‘Paramporul’ movie review: A wannabe thriller that suffers from an identity crisis


A still from ‘Paramporul’

A still from ‘Paramporul’
| Photo Credit: Special Arrangement

Imagine this. Two groups of men are fighting over a film’s MacGuffin, and during the tussle, the object is thrown to the ground. Before the fight ends, a bulldozer runs over the object, wrecking it and rendering it useless. As mere lines, they sound intriguing; right from a sense of karma to evoking some thrills, the cascading effect that the event has is quite interesting. But, as a scene in C Aravind Raj’s latest outing Paramporul, not only does it feel contrived and convenient, but a random bulldozer appearing out of thin air (on a road where no construction work is happening and not even a car passes through) makes it unintentionally hilarious. Being lost in translation seems to be the biggest mishap for this Amitash Pradhan and Sarath Kumar starrer which has precious few moments going for it.

Paramporul (Tamil)

Director: C Aravind Raj

Cast: Amitash Pradhan, Sarath Kumar, Kashmira Pardeshi, Balaji Sakthivel, T Siva

Storyline: A troubled young man and a seasoned cop face the repercussions after they give idol smuggling a shot

Runtime: 147 minutes

What works well in favour of Paramporul is its world-building. Without wasting a jiffy, we’re thrown into the world of idol smuggling, which, according to the film, is a result of a well-connected network that runs from the deepest of villages in Tamil Nadu to the USA. We’re also introduced to Aadhi (Amitash Pradhan) who wants to make a quick buck out in that world to save his ailing sister and ends up becoming an unlikely duo alongside Maithreyan (Sarath Kumar), a corrupt cop who wants to make money for his daughter who’s under the care of his estranged wife.

But it’s in the execution of the plot where Paramporul falters. Even if we bypass the leads’ reasons for their financial needs — which are actually tropes as old as the hills — for a plot that’s wafer-thin, the film feels excruciatingly long. It’s difficult to not compare this film with Sarath’s recent outing, the highly-successfulPor Thozhil which was also a thriller featuring him as a cop. Unlike that film which stuck to the codes of its genre, Paramporul is all over the place. There’s a romance portion that feels futile, we feel no remorse for Maithreyan’s personal life, and there are songs that could have been completely done away with.

### Listed records
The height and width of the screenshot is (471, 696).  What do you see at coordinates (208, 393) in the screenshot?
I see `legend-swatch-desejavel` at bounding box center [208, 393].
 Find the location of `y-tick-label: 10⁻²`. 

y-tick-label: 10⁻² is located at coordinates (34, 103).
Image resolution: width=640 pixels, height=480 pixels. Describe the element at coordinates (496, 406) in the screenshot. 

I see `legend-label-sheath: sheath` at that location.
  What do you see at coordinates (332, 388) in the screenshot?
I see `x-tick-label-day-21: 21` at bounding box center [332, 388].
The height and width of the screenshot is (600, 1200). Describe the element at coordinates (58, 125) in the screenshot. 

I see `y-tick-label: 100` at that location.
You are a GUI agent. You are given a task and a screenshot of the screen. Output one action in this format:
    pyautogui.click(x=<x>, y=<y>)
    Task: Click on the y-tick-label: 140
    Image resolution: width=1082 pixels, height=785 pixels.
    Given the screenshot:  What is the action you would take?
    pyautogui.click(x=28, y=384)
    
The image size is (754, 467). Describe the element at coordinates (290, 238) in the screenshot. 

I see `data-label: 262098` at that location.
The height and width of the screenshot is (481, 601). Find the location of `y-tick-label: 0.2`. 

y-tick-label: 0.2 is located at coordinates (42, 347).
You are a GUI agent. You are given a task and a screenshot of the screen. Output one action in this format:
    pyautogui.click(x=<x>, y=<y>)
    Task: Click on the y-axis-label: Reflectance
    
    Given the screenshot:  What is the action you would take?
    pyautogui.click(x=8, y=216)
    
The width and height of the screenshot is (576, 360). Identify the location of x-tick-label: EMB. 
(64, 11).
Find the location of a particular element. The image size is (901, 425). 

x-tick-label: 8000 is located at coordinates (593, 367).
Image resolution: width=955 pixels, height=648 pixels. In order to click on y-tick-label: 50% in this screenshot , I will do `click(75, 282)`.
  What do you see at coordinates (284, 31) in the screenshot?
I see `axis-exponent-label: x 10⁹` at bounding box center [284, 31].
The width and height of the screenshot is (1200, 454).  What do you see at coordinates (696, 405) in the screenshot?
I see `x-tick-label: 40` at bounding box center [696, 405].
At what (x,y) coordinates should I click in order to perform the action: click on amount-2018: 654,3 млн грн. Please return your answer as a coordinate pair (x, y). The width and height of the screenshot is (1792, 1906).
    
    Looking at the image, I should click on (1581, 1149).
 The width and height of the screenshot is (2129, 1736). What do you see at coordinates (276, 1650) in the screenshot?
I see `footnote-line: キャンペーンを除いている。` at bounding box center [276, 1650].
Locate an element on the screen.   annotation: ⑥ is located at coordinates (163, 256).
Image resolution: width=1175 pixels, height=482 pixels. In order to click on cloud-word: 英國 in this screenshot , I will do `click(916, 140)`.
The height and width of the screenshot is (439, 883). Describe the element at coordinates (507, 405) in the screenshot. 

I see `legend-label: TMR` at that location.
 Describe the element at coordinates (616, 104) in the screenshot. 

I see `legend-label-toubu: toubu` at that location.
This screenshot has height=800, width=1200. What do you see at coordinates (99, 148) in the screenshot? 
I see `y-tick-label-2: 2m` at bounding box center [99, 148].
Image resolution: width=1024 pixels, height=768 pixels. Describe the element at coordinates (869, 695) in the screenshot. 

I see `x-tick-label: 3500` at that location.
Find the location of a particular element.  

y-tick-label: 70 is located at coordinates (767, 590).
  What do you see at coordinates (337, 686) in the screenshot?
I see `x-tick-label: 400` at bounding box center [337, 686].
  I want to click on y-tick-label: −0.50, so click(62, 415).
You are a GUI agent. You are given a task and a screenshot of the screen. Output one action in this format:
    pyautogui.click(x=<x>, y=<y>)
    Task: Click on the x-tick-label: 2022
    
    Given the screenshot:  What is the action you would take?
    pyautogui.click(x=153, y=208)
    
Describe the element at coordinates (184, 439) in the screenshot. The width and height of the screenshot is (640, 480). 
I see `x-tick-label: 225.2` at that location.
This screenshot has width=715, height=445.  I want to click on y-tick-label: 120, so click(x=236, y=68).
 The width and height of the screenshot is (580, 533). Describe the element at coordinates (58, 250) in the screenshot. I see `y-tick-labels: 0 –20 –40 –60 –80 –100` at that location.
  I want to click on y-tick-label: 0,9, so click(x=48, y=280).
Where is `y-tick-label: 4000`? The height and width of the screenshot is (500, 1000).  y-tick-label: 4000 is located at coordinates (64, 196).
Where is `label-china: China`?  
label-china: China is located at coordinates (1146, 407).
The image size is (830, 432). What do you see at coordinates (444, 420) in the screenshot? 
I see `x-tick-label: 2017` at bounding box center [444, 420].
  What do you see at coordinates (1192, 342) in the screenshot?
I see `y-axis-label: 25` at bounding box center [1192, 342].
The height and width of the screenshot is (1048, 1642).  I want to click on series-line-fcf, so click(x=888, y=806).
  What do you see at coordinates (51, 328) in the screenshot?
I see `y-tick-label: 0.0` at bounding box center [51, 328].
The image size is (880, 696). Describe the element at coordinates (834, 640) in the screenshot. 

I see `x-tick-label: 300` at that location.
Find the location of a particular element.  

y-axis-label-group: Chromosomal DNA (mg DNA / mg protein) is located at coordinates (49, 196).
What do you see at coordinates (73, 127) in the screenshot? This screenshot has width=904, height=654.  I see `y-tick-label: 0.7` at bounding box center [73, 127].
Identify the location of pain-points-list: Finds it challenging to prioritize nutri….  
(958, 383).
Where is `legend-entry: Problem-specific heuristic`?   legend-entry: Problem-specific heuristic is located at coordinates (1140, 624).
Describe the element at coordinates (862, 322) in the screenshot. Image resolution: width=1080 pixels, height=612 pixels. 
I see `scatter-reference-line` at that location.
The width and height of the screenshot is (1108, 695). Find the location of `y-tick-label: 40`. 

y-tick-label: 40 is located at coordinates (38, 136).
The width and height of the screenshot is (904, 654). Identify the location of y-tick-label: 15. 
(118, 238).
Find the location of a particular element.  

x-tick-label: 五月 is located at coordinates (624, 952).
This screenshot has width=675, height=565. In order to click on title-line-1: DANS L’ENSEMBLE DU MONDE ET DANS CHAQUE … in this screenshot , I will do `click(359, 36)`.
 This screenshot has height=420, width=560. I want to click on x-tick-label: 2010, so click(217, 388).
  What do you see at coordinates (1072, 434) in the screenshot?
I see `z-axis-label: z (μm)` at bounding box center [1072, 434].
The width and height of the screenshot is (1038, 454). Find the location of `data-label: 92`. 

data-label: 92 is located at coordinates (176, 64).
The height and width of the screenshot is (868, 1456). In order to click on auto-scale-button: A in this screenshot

### The task
Duplicate the passage of the Paramporul review that begins at the words "Imagine this. Two" and ends after the words "going for it.", word for word.

### Exercise output
Imagine this. Two groups of men are fighting over a film’s MacGuffin, and during the tussle, the object is thrown to the ground. Before the fight ends, a bulldozer runs over the object, wrecking it and rendering it useless. As mere lines, they sound intriguing; right from a sense of karma to evoking some thrills, the cascading effect that the event has is quite interesting. But, as a scene in C Aravind Raj’s latest outing Paramporul, not only does it feel contrived and convenient, but a random bulldozer appearing out of thin air (on a road where no construction work is happening and not even a car passes through) makes it unintentionally hilarious. Being lost in translation seems to be the biggest mishap for this Amitash Pradhan and Sarath Kumar starrer which has precious few moments going for it.